Task to carry out »
Give back exactly the stretch of data below from the line holding "300 (212, 1353)" through the line holding "Cerakote Red (70, 1406)", both ends included, and leave the remaining lines out.

[Source records]
^^^^^^^^^^^^^^^^

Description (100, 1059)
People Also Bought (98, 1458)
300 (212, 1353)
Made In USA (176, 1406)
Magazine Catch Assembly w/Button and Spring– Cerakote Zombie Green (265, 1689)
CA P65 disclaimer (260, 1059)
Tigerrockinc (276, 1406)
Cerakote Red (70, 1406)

^^^^^^^^^^^^^^^^

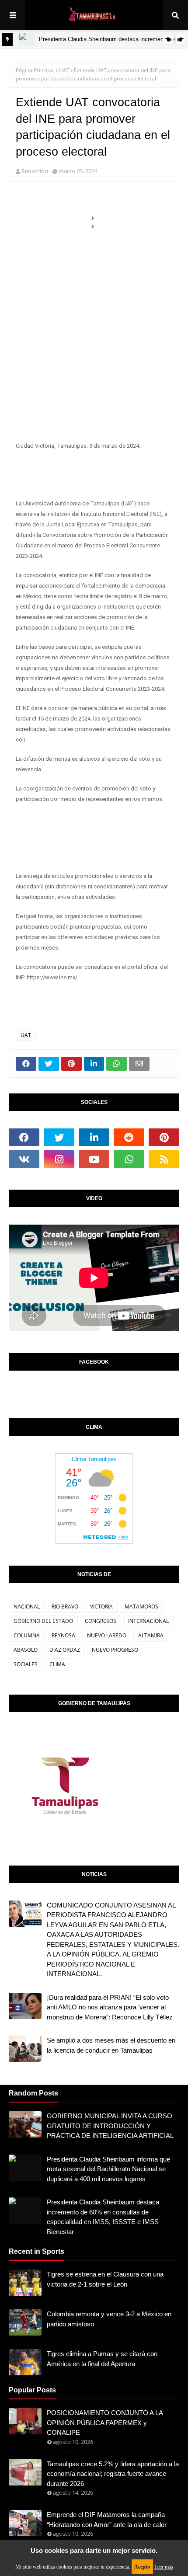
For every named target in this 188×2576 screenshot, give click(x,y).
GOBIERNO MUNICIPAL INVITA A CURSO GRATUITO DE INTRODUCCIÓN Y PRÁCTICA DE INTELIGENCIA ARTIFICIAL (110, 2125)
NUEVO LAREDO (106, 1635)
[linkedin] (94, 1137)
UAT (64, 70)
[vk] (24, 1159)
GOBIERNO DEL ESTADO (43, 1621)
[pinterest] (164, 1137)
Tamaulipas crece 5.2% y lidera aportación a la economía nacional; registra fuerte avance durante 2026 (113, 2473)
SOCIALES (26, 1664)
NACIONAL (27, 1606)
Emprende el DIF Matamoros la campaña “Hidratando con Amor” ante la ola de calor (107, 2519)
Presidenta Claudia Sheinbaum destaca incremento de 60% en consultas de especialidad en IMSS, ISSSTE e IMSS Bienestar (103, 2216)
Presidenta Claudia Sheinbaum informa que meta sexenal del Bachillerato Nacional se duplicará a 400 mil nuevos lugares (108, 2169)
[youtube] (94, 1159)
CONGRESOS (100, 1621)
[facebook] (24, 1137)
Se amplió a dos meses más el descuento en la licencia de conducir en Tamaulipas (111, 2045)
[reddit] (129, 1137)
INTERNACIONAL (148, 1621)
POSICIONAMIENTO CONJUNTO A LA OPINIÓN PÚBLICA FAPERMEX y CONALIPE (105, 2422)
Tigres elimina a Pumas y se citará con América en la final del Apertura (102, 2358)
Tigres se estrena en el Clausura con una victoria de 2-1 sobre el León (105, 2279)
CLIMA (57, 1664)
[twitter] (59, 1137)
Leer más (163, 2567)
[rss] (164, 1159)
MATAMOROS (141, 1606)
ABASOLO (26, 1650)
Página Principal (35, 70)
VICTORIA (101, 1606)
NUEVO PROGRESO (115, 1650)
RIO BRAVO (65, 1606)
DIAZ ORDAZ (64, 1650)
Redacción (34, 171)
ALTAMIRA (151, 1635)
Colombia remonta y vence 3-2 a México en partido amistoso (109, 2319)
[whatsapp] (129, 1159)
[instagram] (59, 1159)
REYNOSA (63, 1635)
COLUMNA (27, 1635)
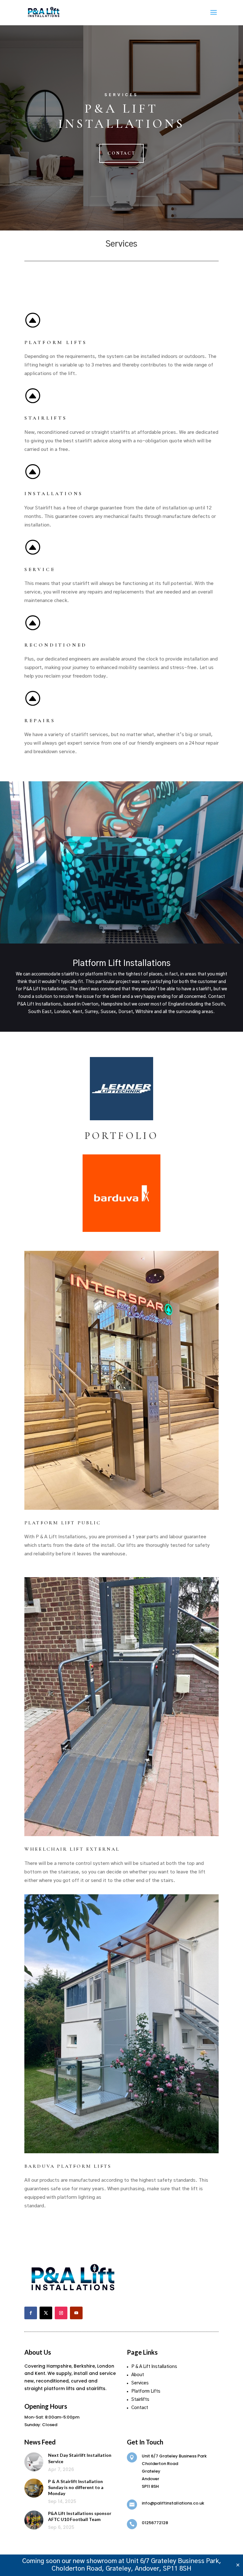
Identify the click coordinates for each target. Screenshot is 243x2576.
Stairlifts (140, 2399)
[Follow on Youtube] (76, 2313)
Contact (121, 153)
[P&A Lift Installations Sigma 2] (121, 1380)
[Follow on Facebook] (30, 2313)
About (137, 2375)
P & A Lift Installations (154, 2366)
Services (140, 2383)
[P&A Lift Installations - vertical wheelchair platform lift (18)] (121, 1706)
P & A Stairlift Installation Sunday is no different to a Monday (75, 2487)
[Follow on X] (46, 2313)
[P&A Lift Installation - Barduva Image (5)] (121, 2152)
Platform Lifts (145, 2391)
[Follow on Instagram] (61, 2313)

^^^^^^^^^^^^^^^^

Problem solution »
300 (212, 1353)
Made In USA (176, 1406)
Magazine Catch Assembly w/Button and Spring– Cerakote Zombie Green (265, 1689)
CA P65 disclaimer (260, 1059)
Tigerrockinc (276, 1406)
Cerakote Red (70, 1406)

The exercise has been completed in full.